At every speaking event I make sure to let the attendees know that there is not a one tool solution when it comes to MDF (mobile device forensics). I always add, “if a company says they are the only solution do not buy from them”. This is true for two reasons, one they do not know what they are selling and two, they do not know the complexities to mobile device collection and analysis. The focus tends to be just on stamping “Industry First” on the feature and pushing it into the market.
Sometimes rushing to the head of the line makes one overlook the steps to get there; often giving a sub par feature out to the customers will be the result. What can we do with multiple tools in our toolbox?
Support more devices
This is the most obvious. Mobile device tools do not support all devices that come to market, period! This is easily recognized by the 20 emails I receive every day from phonescoop.com telling me of a new device that has been approved in the United States and Canada. Yes, only in North America. Now when we talk about the phones that come to market worldwide per day, I always use the statistic 2 phones per hour per day across the world. So actually supporting all phones, no matter if a company touts they have an in with cellular companies, is preposterous. Armed with multiple tools you can cover a much wider spectrum. Even then, supporting every device you might see is nearly impossible. So, look to the statistics in your area. Do you see CDMA, GSM, iOS, Android or others? Select tools that cover the wide array of devices you will be encountering in your area and that complement your other forensic tools.
Validation of data
Having a number of tools allows you to validate the data collected. Is the data in UTC or local time, is the device information properly formatted, was the UTF-8 properly decoded and displayed. Was the correct number of SMS displayed? Contacts?
It is extremely important to run these types of tests upon upgrade, update and installation. Ultimately it will be the user that will have to explain that the tool or tools do not add data to the device. This is extremely important because a couple of the tools that are on the market as a mobile forensic solution really come from the data transfer market. In that market the tools actually add data like contacts, sms, pictures, call logs to another phone via a cable transfer. You will see this when you goto your local cellular company upon upgrading to a new device.

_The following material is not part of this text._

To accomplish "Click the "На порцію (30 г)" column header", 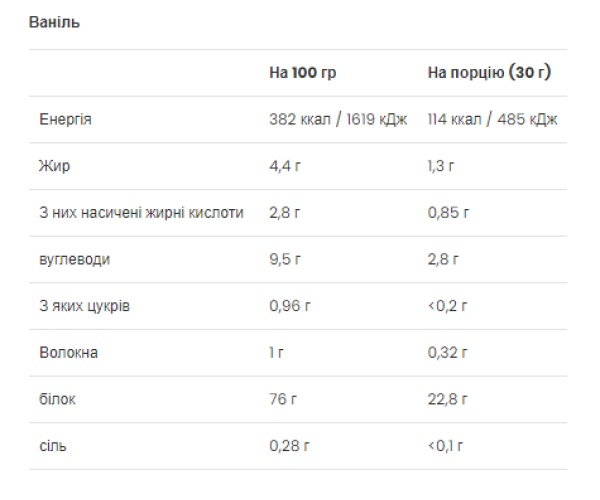I will [x=489, y=73].
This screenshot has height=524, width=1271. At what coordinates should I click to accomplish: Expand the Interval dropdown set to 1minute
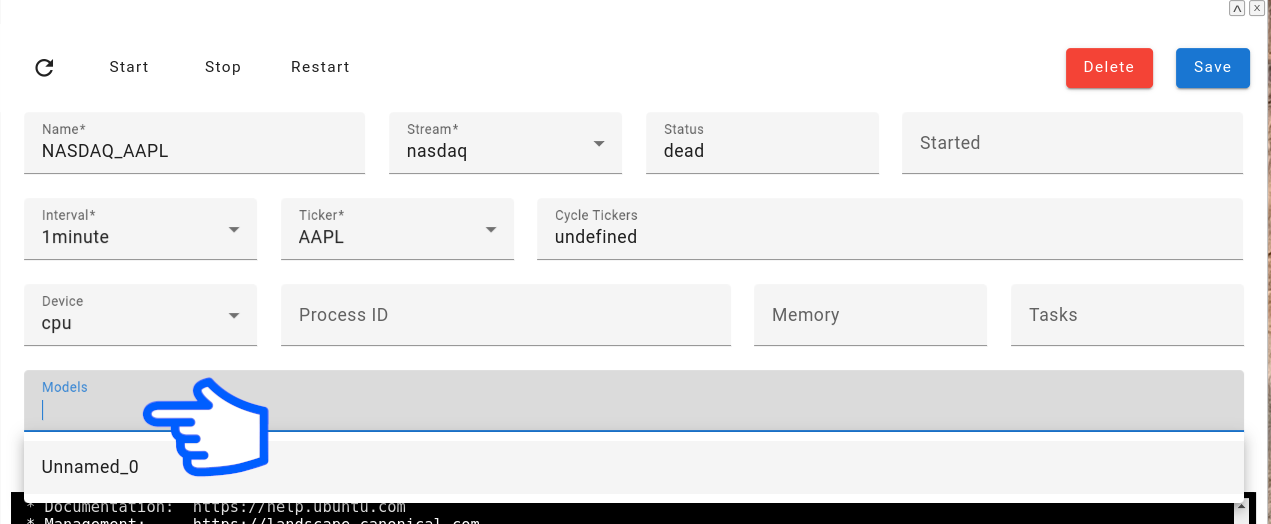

Validating that the data is consistent with collections across the tools that you have in your tool box is needed, but determining whether data is altered, deleted, manipulated is paramount.
Support additional fields (better analysis)
Would you be surprised that even if multiple tools support the same device; further the same category, say contacts, each tool might not support a particular field within that category. Take for example: Tool A vs Tool B
Tool A and Tool B both support the iPhone 4S running iOS 6.0.1. A collection is performed with Tool A and an analysis of the iMessages is completed. Looking at the fields there are 4 fields representing the iMessage. Think you have it all right?
The same collection from Tool A is imported as a image into Tool B ( AccessData’s MPE+). The image is parsed for the iMessages and now an additional 4 fields are shown. What does this mean to you as an investigator? Simply put, more data = more evidence. If you where using only Tool A you would be without an additional four fields of user data for that iMessage. So in this instance using multiple tools benefited the overall case because one tool performed better analysis of the data.
Having more than one mobile device forensic solution available to you will benefit you in many ways. As you have read, having multiple tools will allow you to validate the collection and extraction, allow for better analysis and recovery of data not supported by the initial tool and allow you to support more devices that come into your lab.